Emerging Markets Face Growth Challenges in 2025, According to Capital Economics
Capital Economics anticipates strong challenges in growth for emerging markets in 2025, predicting that expectations will remain below consensus. The firm forecasts that U.S. trade policy will primarily impact China and Mexico, but the overall effect on most countries will be limited. Emerging Market currencies are expected to depreciate in 2025, although it is noted that an erratic adjustment seems unlikely due to strong emerging market balance sheets.
In China, the government has indicated that policies will be further loosened to support economic activity in the short term. Nevertheless, the firm projects a slowdown in China's growth next year due to a tougher external environment and the ongoing decline in real estate prices and construction.
On the other hand, India is experiencing a slowdown after a period of strong economic performance. The report suggests that the Indian economy will underperform compared to other key benchmarks in the local stock market.
For other Asian economies, the firm predicts that central banks in the region are likely to continue lowering interest rates in the coming months due to persistently weak growth and low inflation.

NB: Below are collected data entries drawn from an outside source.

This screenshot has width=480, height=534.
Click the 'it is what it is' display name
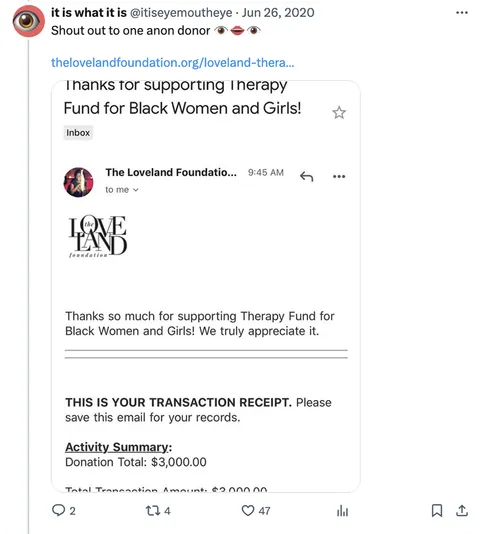click(x=89, y=13)
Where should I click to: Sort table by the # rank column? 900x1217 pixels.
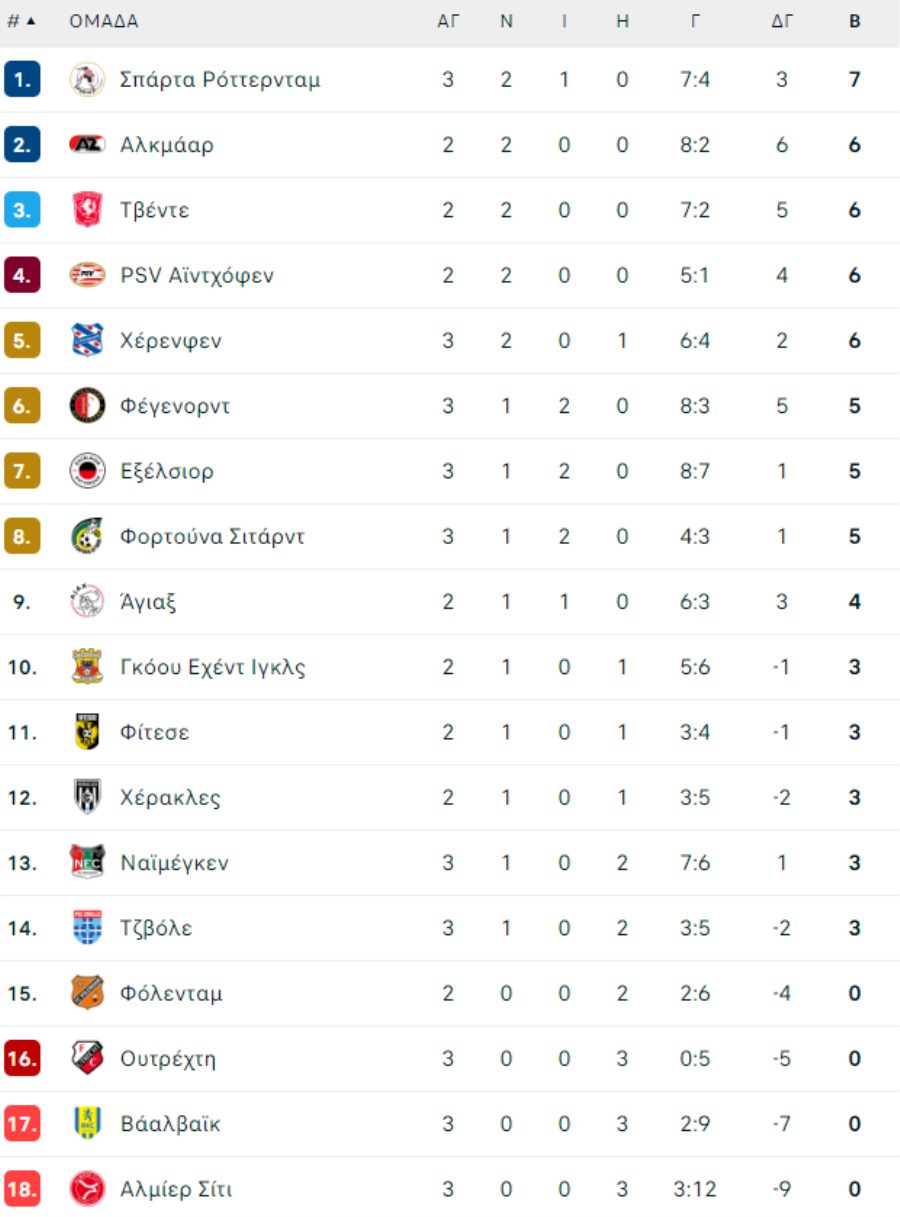pos(21,21)
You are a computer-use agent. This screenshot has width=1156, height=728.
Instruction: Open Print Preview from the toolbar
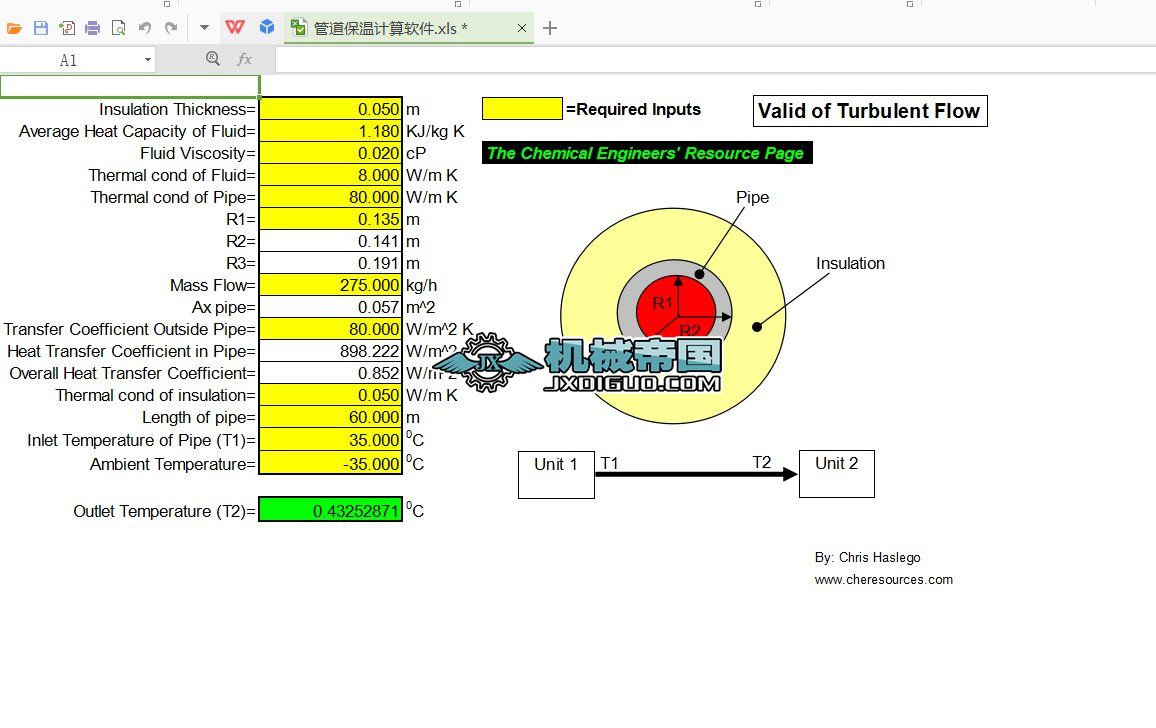point(118,28)
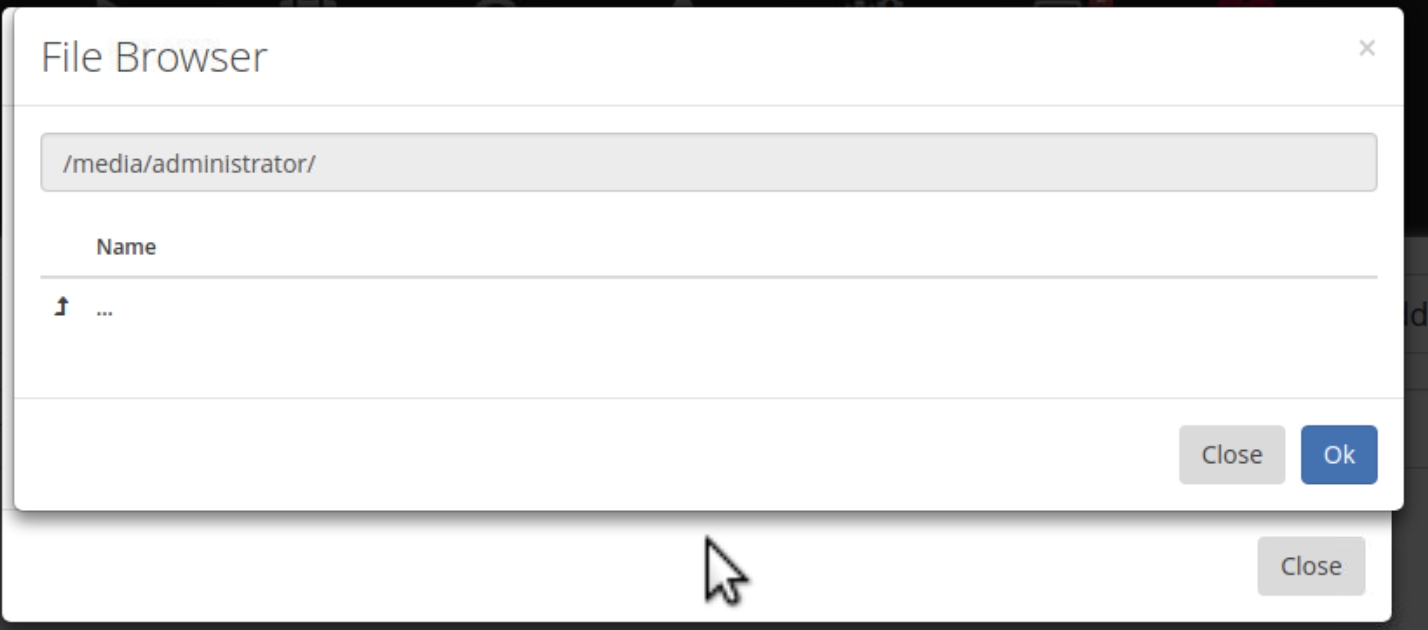Click the /media/administrator/ path field
This screenshot has width=1428, height=630.
[x=708, y=162]
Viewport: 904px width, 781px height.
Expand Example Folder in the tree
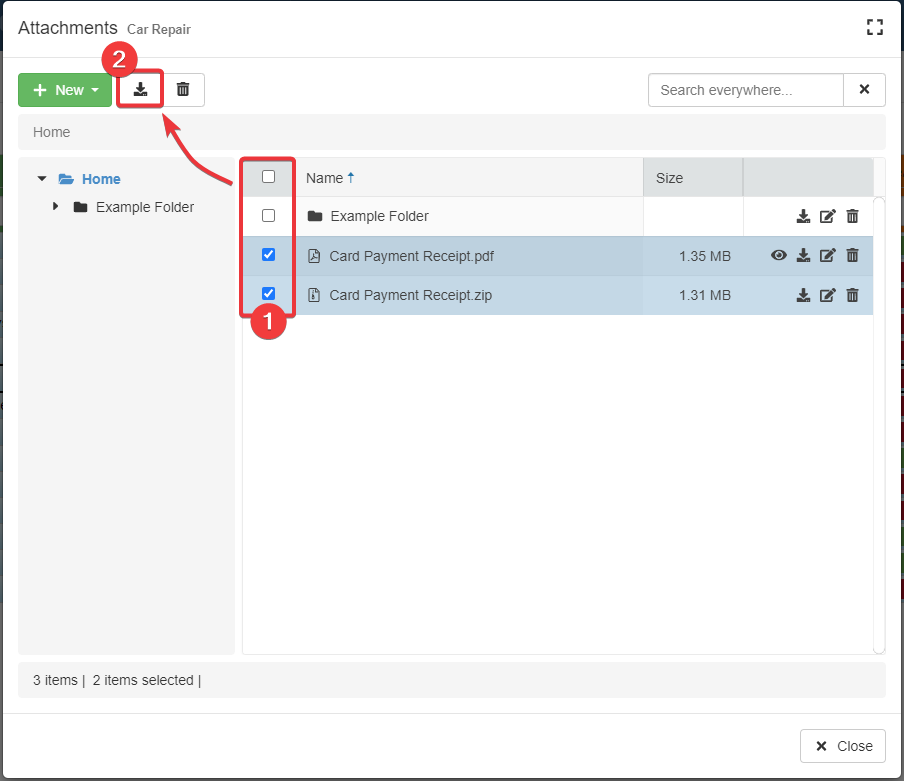coord(56,207)
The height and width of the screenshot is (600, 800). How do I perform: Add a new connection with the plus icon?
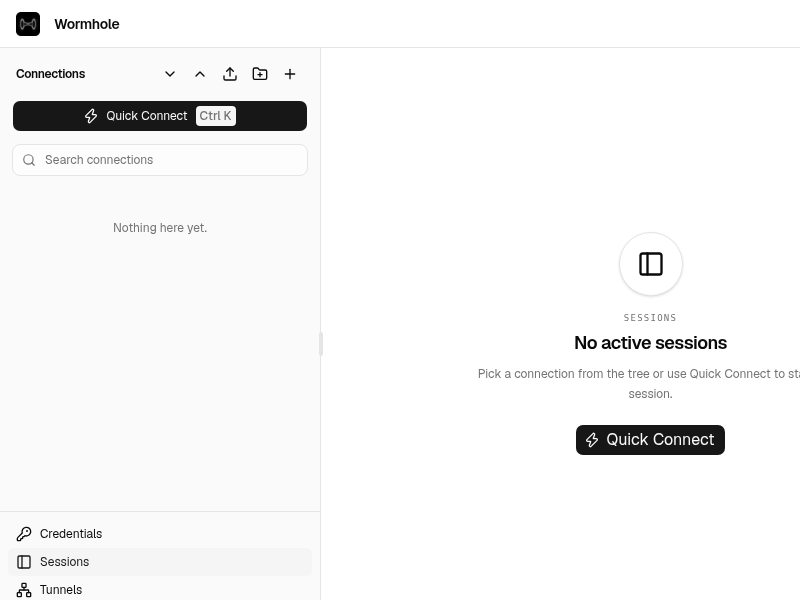(290, 74)
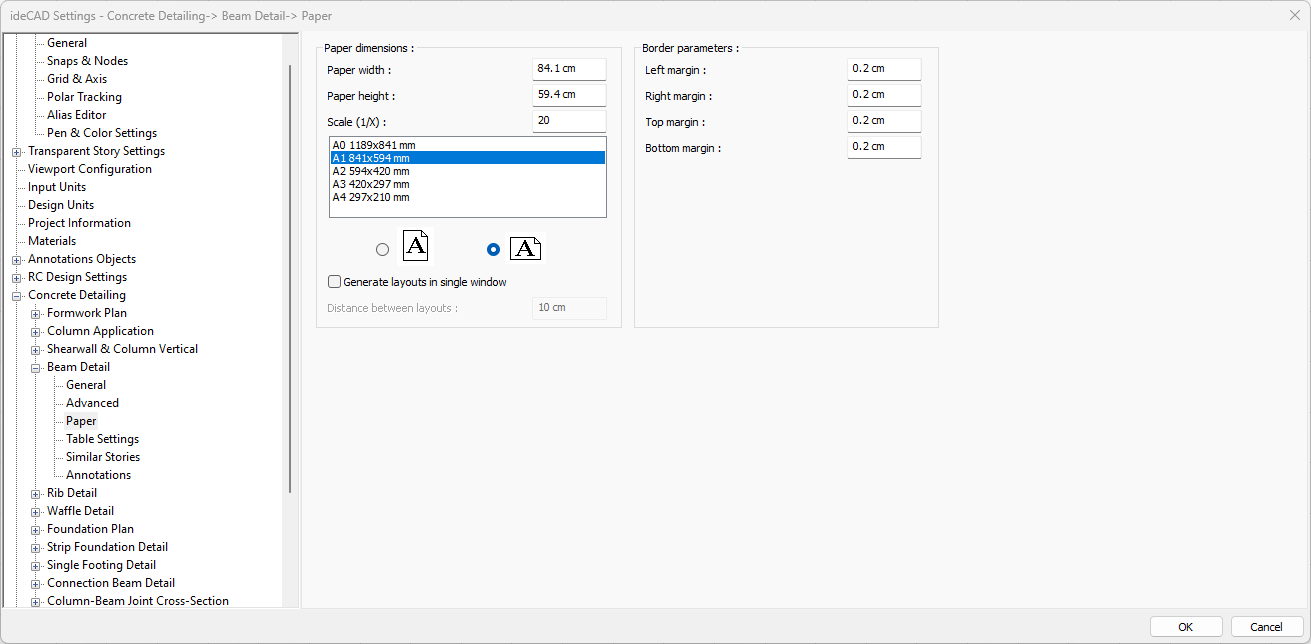Screen dimensions: 1311x644
Task: Select the landscape orientation radio button
Action: [x=493, y=250]
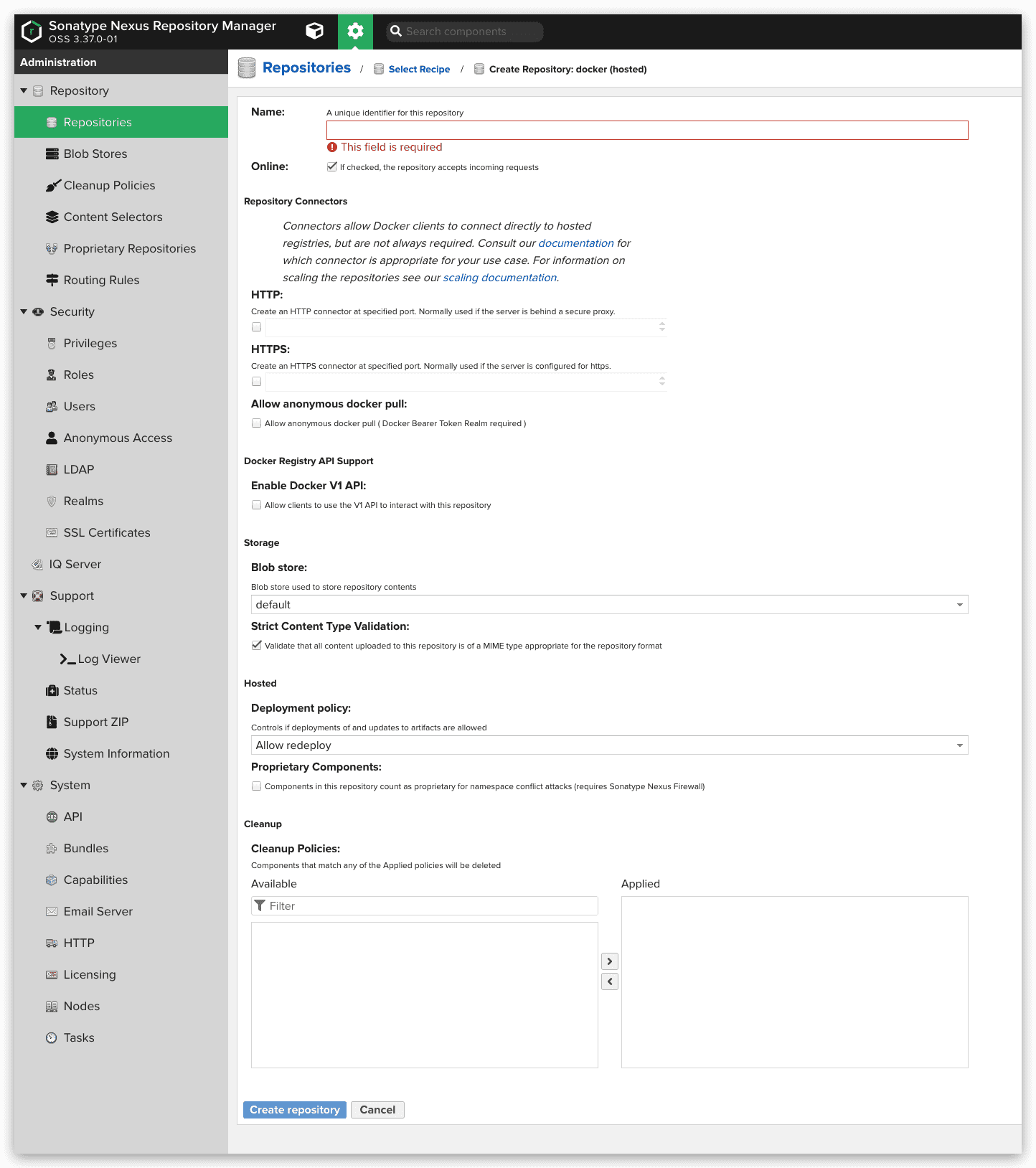Screen dimensions: 1036x1168
Task: Click the Browse cube icon in header
Action: coord(314,31)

The outlook for Emerging Europe is not optimistic; the firm expects that most economies in the region will experience disappointing growth in 2025, deviating from consensus. However, unexpectedly high inflation could lead to interest rates being higher than many anticipate by year-end.
In Latin America, the firm forecasts weak GDP growth due to tight policies, worsening trade terms, and the impact of U.S. trade protectionism, particularly for Mexico. Financial risks are also highlighted, with governments struggling to meet budget targets, which may leave local currencies vulnerable.
Finally, it is anticipated that the Middle East and North Africa region will see an increase in GDP growth in 2025-26, supported by rising energy production. However, the positive effects of low interest rates are expected to be offset by tight fiscal policy, which will likely suppress domestic demand.
Meanwhile, Sub-Saharan Africa is projected to experience a pickup in GDP growth from the beginning of next year due to falling inflation and looser monetary policy, although tight fiscal policy will limit the extent of the recovery.